9punkt - Die Debattenrundschau

Eindeutige Warnzeichen

Kommentierter Rundblick durch die Feuilletondebatten. Wochentags um 9 Uhr, sonnabends um 10 Uhr.
07.08.2023. Sollte man die AfD verbieten? in einigen Bundesländern erfüllt sie die Kriterien, meint die FAZ. Die SZ fürchtet: die AfD sucht kulturelle Hegemonie. Der Fall Fabian Wolff ist Wirklichkeit ein Fall Zeit, meint Cicero, und er ist abgründiger als die Relotius-Affäre. Anetta Kahane analysiert in der FR das DDR-Erbe in Wolffs Diskurs.  Die NZZ berichtet, wie sich Putin mit einer Ausstellung afrikanischer Kunst als Postkolonialist profilieren will. Die FAS spricht mit Ingke Brodersen, die ein Buch über "Judenhäuser" geschrieben hat.
Efeu - Die Kulturrundschau vom 07.08.2023 finden Sie hier

Europa

Die AfD wird von Verfassungsschutzämtern immer eindeutiger als rechtsextrem eingestuft. Mit dieser Einstufung lebt auch die Diskussion auf, ob die Partei verboten werden sollte. Das in der AfD verfochtene völkische Menschenbild gehörte auch zum Hintergrund des einstigen NPD-Verbots. Marlene Grunert wägt im Leitartikel der FAZ ab und scheint ein Verbot denkbar zu finden. Allerdings plädiert sie für eine rein föderale Herangehensweise, "gleichlaufend zur Arbeit des Verfassungsschutzes. Es gibt inzwischen ernst zu nehmende Stimmen wie den Bonner Staatsrechtler Klaus Ferdinand Gärditz, der sogar ein Verbot einzelner AfD-Landesverbände ins Spiel bringt. Ihm zufolge müsste nicht einmal das Grundgesetz geändert werden, eine Reform des Parteiengesetzes würde reichen."

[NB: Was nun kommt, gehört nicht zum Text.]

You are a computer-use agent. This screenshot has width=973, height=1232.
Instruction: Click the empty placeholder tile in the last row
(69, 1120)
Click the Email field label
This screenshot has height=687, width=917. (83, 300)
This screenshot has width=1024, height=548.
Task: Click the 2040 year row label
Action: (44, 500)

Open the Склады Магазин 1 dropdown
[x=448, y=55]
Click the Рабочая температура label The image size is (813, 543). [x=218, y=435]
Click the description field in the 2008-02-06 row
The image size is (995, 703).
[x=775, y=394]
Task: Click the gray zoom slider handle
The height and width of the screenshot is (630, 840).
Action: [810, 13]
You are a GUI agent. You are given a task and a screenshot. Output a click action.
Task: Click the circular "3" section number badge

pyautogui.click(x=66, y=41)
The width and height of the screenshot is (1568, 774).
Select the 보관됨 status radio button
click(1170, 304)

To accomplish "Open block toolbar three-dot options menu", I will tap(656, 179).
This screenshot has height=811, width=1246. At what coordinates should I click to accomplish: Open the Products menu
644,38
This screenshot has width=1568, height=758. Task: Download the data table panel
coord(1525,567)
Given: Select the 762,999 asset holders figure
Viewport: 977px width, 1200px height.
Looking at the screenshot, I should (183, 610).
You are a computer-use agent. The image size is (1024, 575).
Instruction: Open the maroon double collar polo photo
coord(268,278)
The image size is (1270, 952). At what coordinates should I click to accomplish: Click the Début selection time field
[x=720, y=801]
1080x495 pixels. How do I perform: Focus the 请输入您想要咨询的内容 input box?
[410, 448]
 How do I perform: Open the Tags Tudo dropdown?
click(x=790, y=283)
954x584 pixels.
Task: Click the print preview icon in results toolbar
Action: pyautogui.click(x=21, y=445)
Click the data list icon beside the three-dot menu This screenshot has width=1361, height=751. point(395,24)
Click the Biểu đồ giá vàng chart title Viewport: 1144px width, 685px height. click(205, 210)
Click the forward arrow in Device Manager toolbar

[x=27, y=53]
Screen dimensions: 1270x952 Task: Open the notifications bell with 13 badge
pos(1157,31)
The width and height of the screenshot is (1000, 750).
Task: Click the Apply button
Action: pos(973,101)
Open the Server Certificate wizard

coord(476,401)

Der AfD geht es um "Kultur", notiert Peter Laudenbach in der SZ, und das gilt ganz besonders für den neuen Star der Partei, Maximilian Krah, Spitzenkandidat für die Europawahl. Er ist ein enger Kumpel des rechtsextremen Vordenkers Götz Kubitschek und will dessen Kombination aus Carl Schmitts Freund-Feind-Schema mit Gramscis Begriff der "Kulturellen Hegemonie" in die Tat umsetzen, so Laudenbach - in einem Büchlein in Kubitscheks Verlag lege er das dar. Es gehe nicht mehr nur gegen das linkslberale kulturelle Establishment: "Krah geht weiter, die Einschüchterung und Beleidigung engagierter Künstlerinnen und Künstler genügt ihm nicht. Es geht ihm um direkten Einfluss. Man will sich nicht ausmalen, was seine Forderung, seine Partei müsse in der Kultur einen 'Fuß in die Tür' bekommen, für die Besetzung von Leitungspositionen, die Programmgestaltung und die Etats der Theater, Museen, Opernhäuser, Bibliotheken oder die Filmförderung bedeutet, sollte die AfD nach den Wahlen in Brandenburg, Sachsen und Thüringen im kommenden Jahr direkt oder indirekt Einfluss auf Regierungshandeln erlangen."